Décadas después convertiría esa experiencia en Persépolis, una novela gráfica autobiográfica publicada a principios de los años 2000 que narraba su infancia, adolescencia y posterior exilio a través de ilustraciones en blanco y negro.
Lo que hizo especial a Persépolis fue que logró algo poco común: explicar una realidad política compleja desde una perspectiva profundamente humana.
Mientras gran parte del mundo occidental veía a Irán a través de titulares y estereotipos, Satrapi mostró a una familia, una niña, una ciudad y una generación intentando entender cómo seguir viviendo en medio de una revolución.

La autora que cambió la percepción del cómic
Hoy parece normal encontrar novelas gráficas en librerías, universidades y listas de lectura obligatoria. Cuando Persépolis apareció, eso todavía no era tan común.
Satrapi ayudó a demostrar que el cómic podía ser una herramienta poderosa para hablar de política, memoria, identidad y derechos humanos. Su trabajo abrió puertas para toda una generación de autores que encontraron en la novela gráfica una forma legítima de contar historias complejas.
Para muchas personas, Persépolis fue también el primer acercamiento a la historia contemporánea de Irán.

Del papel al cine
El impacto de Persépolis fue tan grande que Satrapi decidió llevar la historia al cine.
En 2007 codirigió la adaptación animada de su propia novela gráfica, una película que fue presentada en el Festival de Cannes, ganó el Premio del Jurado y posteriormente obtuvo una nominación al Oscar.
La cinta se convirtió en un clásico instantáneo de la animación para adultos y sigue siendo una de las mejores puertas de entrada a la obra de Satrapi.
Pero Persépolis no fue su único proyecto. También dirigió películas como Chicken with Plums, The Voices y Radioactive, centrada en la vida de Marie Curie.

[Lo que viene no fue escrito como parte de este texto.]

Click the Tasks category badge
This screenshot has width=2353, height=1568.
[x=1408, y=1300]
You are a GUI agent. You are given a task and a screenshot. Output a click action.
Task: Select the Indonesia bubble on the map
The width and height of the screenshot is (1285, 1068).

Una voz incómoda y necesaria
Satrapi fue una defensora constante de los derechos humanos, la libertad de expresión y los derechos de las mujeres.
Durante años criticó tanto los abusos del régimen iraní como las simplificaciones con las que Occidente solía retratar a Medio Oriente. Su postura nunca fue cómoda ni fácil de clasificar, y justamente por eso se convirtió en una figura tan relevante dentro de las conversaciones sobre identidad, exilio y libertad.
En 2024 recibió el Premio Princesa de Asturias de Comunicación y Humanidades por su contribución al diálogo cultural y a la defensa de los derechos humanos.
Por dónde empezar si nunca has leído a Marjane Satrapi
La respuesta es sencilla: Persépolis.
Ya sea en su versión de novela gráfica o en la adaptación cinematográfica, sigue siendo una de las obras más accesibles, inteligentes y conmovedoras para entender no solo la historia de Irán, sino también temas universales como la identidad, la migración, la familia y la libertad.

Porque aunque Marjane Satrapi murió hoy, su legado sigue vivo en algo que muy pocos artistas consiguen: haber contado una historia profundamente personal que terminó hablándole al mundo entero.